Set exercise
Repeat the lines word for word, beginning with the line that contains "Toggle Underline formatting" and continuing through the line that contains "pyautogui.click(x=116, y=192)", with both of those lines included.

Records excerpted from a collection
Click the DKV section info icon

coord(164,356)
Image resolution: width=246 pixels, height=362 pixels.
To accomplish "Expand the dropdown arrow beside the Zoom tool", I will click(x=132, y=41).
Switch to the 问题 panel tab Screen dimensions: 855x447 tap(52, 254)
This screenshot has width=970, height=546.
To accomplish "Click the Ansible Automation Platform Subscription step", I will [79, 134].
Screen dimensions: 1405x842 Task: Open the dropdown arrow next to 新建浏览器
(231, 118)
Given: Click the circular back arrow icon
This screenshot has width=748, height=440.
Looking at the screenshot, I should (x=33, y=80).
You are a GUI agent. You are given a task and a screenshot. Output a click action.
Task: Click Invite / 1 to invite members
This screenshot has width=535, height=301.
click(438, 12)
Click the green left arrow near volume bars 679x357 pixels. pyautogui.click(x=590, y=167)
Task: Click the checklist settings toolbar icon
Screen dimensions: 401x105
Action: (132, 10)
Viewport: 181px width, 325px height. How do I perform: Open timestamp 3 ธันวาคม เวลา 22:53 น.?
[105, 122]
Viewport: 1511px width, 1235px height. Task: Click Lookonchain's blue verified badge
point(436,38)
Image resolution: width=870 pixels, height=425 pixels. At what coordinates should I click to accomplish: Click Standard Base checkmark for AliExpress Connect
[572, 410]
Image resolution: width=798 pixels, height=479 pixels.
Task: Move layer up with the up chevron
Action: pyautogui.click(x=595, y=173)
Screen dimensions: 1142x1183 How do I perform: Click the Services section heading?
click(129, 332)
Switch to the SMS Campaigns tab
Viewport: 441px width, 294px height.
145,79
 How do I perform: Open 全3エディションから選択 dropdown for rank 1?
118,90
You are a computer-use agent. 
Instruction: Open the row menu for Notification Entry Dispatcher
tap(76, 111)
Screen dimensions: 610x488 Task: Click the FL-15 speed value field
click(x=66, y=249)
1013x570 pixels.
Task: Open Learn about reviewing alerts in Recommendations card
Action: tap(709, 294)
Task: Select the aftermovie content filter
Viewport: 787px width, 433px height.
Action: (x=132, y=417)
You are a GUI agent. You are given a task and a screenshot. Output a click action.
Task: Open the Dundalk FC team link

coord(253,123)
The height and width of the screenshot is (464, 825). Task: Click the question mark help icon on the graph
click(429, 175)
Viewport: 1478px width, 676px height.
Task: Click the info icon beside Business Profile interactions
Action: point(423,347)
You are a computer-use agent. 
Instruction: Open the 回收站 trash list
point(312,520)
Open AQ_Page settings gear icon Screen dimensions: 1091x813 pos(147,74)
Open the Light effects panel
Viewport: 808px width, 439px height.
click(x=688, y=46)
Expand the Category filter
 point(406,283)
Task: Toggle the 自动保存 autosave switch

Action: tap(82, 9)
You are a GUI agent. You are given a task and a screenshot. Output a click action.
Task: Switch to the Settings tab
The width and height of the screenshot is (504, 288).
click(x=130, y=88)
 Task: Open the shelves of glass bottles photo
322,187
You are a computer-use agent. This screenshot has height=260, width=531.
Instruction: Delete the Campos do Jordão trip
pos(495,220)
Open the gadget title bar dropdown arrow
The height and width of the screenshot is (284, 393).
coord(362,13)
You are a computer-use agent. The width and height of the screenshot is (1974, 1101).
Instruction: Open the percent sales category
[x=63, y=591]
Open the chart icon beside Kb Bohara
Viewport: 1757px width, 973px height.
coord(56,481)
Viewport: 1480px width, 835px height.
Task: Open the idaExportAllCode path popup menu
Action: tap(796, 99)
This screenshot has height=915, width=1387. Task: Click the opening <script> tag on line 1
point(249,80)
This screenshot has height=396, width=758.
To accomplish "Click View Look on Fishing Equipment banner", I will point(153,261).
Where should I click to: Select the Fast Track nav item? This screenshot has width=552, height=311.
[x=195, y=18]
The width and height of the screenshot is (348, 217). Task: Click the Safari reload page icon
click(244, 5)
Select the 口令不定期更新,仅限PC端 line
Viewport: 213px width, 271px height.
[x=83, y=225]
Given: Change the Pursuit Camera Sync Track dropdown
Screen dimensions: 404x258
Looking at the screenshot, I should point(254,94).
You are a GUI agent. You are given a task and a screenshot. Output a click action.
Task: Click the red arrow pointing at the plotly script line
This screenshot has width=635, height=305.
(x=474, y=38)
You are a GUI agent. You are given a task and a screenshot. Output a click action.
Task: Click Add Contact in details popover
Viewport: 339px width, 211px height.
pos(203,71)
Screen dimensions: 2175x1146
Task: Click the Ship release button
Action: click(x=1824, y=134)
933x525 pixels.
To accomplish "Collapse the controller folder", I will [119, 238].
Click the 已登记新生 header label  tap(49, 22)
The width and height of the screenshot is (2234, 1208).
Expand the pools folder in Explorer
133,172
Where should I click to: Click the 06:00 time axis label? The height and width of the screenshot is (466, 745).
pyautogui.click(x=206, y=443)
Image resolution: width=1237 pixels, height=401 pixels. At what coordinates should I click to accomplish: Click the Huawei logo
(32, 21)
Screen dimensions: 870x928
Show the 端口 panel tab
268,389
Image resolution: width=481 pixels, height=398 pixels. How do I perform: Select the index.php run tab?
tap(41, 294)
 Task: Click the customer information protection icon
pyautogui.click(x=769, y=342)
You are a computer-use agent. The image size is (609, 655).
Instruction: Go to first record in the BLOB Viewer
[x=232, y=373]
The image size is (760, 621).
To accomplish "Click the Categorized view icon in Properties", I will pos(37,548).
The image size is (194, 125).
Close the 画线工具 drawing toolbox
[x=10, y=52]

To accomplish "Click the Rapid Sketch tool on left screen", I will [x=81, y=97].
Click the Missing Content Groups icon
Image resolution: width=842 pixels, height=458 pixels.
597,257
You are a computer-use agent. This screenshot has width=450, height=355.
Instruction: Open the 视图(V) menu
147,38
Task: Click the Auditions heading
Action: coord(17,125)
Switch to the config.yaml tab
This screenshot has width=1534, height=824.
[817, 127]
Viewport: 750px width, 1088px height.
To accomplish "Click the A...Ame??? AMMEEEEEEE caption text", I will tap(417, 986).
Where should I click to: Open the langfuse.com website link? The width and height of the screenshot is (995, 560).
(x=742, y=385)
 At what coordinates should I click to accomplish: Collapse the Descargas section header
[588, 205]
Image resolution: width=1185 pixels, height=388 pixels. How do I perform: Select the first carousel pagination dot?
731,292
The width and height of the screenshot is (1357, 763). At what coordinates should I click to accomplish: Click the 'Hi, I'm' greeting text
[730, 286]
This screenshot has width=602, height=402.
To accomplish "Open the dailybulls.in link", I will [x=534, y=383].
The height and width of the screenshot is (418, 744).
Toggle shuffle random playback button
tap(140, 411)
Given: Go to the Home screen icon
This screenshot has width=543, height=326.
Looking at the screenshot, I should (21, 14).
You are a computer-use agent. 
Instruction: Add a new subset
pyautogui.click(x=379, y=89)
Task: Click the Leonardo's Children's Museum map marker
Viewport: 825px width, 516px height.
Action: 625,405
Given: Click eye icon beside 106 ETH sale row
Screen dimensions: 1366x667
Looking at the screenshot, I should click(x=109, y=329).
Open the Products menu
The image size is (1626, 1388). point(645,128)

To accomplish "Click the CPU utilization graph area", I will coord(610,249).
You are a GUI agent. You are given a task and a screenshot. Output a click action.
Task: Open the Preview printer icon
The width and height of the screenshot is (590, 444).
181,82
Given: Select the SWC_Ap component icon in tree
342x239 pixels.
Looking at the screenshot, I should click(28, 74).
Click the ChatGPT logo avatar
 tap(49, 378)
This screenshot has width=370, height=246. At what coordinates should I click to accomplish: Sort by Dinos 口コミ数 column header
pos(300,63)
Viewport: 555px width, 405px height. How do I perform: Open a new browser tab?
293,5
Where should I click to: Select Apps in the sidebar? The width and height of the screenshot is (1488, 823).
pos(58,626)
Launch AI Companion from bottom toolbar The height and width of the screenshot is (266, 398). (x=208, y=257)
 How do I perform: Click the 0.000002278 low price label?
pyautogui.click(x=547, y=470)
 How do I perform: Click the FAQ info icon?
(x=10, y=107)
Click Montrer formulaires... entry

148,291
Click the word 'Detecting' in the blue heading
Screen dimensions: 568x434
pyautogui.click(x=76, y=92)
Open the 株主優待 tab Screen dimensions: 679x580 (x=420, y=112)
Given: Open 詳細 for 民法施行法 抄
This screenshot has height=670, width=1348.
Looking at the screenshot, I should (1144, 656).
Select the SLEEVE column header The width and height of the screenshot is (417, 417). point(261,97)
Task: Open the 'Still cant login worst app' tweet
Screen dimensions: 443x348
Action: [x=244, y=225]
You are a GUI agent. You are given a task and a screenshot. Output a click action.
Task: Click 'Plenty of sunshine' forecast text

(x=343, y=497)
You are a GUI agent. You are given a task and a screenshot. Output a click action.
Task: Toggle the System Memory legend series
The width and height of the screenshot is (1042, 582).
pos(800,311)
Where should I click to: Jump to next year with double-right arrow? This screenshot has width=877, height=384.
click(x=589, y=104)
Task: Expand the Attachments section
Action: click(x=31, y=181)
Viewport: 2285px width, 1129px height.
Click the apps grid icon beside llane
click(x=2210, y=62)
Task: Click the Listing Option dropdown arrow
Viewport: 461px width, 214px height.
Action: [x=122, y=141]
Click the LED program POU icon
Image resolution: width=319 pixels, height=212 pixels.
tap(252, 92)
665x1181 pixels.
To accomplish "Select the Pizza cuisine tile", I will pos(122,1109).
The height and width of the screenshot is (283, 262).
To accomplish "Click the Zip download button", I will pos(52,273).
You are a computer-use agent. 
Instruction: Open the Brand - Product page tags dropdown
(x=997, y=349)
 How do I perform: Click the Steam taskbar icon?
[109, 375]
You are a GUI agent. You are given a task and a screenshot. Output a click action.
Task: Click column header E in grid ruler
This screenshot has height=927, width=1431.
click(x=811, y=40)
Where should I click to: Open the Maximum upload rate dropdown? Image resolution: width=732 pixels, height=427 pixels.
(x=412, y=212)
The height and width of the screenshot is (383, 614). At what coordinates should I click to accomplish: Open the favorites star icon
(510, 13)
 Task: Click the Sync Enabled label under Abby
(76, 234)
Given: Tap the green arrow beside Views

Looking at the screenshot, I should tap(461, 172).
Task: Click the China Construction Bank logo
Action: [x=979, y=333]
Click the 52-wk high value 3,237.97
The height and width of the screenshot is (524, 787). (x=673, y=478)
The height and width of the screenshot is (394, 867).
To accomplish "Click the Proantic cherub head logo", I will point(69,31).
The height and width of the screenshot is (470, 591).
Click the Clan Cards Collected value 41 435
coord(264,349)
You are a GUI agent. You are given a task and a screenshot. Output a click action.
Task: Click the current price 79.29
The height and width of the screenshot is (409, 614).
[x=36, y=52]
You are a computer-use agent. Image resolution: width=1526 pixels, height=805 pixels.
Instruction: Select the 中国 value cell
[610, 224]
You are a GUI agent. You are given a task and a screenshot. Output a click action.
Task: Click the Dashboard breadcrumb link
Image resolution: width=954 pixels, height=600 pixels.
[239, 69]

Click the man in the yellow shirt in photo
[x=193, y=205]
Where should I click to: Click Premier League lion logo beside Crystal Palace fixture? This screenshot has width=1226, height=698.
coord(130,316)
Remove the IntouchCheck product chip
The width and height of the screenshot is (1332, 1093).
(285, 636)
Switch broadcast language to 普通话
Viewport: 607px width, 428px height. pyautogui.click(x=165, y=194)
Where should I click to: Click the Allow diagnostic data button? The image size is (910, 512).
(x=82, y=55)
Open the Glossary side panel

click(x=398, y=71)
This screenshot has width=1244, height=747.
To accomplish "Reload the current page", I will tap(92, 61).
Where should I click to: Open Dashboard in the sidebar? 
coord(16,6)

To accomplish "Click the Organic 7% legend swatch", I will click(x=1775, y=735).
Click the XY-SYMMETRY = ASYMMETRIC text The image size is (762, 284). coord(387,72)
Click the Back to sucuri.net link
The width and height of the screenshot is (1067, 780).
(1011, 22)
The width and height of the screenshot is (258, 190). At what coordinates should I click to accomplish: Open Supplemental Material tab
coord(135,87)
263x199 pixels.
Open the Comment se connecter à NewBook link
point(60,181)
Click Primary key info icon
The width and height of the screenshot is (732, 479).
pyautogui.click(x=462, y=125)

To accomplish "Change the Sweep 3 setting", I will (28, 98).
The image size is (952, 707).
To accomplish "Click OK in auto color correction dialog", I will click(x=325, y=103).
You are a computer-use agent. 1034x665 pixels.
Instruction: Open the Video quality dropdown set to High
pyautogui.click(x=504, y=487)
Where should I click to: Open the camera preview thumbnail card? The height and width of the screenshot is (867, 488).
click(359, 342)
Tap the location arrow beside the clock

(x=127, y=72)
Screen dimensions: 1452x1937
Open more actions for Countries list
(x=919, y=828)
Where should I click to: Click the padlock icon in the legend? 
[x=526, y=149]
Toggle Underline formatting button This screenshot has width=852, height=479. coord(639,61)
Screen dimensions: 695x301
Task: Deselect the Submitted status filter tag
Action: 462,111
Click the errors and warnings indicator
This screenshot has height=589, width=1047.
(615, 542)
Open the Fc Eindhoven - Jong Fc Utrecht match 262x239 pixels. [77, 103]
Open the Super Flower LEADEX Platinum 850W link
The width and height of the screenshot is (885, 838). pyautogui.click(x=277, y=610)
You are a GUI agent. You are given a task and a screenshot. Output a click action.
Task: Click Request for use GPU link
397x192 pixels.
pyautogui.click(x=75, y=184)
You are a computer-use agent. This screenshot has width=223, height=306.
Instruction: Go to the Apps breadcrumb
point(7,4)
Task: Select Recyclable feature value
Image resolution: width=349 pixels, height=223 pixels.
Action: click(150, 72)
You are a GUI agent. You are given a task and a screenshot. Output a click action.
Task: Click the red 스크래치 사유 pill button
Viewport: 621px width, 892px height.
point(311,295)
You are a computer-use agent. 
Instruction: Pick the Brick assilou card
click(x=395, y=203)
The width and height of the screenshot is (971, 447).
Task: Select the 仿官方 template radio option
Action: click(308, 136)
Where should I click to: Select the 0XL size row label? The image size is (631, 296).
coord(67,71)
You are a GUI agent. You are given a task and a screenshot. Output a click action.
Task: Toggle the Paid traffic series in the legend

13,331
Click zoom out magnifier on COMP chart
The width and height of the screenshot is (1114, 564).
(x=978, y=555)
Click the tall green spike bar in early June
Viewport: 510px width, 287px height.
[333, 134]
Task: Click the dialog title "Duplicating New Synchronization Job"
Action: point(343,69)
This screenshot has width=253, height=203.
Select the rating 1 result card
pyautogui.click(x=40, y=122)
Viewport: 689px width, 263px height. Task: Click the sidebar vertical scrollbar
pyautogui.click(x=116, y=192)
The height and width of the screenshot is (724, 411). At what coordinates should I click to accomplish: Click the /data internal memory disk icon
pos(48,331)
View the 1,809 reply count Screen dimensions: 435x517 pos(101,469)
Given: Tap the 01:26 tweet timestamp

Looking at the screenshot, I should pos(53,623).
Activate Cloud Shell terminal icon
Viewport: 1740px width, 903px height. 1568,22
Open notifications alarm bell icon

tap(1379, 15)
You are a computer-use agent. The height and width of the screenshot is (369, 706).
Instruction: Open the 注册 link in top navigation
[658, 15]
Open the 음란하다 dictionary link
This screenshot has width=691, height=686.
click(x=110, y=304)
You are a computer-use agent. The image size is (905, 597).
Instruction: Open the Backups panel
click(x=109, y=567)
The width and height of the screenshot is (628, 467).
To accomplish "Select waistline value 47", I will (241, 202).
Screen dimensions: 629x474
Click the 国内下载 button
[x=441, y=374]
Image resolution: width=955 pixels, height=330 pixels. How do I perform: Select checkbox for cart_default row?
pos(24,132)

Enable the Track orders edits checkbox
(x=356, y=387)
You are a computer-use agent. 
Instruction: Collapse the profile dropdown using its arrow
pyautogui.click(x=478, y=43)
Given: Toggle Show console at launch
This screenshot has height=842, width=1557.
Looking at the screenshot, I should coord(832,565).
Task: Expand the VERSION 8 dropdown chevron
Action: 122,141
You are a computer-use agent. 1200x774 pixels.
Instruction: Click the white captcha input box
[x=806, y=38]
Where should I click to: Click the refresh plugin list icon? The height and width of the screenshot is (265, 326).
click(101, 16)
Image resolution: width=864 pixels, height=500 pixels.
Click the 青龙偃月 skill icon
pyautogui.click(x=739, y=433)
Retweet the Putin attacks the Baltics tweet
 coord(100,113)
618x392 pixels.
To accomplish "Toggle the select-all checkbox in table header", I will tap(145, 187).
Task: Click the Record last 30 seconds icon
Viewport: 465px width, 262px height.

Solved problem
Toggle Underline formatting button This screenshot has width=852, height=479. coord(639,61)
Screen dimensions: 695x301
Task: Deselect the Submitted status filter tag
Action: 462,111
Click the errors and warnings indicator
This screenshot has height=589, width=1047.
(615, 542)
Open the Fc Eindhoven - Jong Fc Utrecht match 262x239 pixels. [77, 103]
Open the Super Flower LEADEX Platinum 850W link
The width and height of the screenshot is (885, 838). pyautogui.click(x=277, y=610)
You are a GUI agent. You are given a task and a screenshot. Output a click action.
Task: Click Request for use GPU link
397x192 pixels.
pyautogui.click(x=75, y=184)
You are a computer-use agent. This screenshot has width=223, height=306.
Instruction: Go to the Apps breadcrumb
point(7,4)
Task: Select Recyclable feature value
Image resolution: width=349 pixels, height=223 pixels.
Action: click(150, 72)
You are a GUI agent. You are given a task and a screenshot. Output a click action.
Task: Click the red 스크래치 사유 pill button
Viewport: 621px width, 892px height.
point(311,295)
You are a computer-use agent. 
Instruction: Pick the Brick assilou card
click(x=395, y=203)
The width and height of the screenshot is (971, 447).
Task: Select the 仿官方 template radio option
Action: click(308, 136)
Where should I click to: Select the 0XL size row label? The image size is (631, 296).
coord(67,71)
You are a GUI agent. You are given a task and a screenshot. Output a click action.
Task: Toggle the Paid traffic series in the legend

13,331
Click zoom out magnifier on COMP chart
The width and height of the screenshot is (1114, 564).
(x=978, y=555)
Click the tall green spike bar in early June
Viewport: 510px width, 287px height.
[333, 134]
Task: Click the dialog title "Duplicating New Synchronization Job"
Action: point(343,69)
This screenshot has width=253, height=203.
Select the rating 1 result card
pyautogui.click(x=40, y=122)
Viewport: 689px width, 263px height. Task: Click the sidebar vertical scrollbar
pyautogui.click(x=116, y=192)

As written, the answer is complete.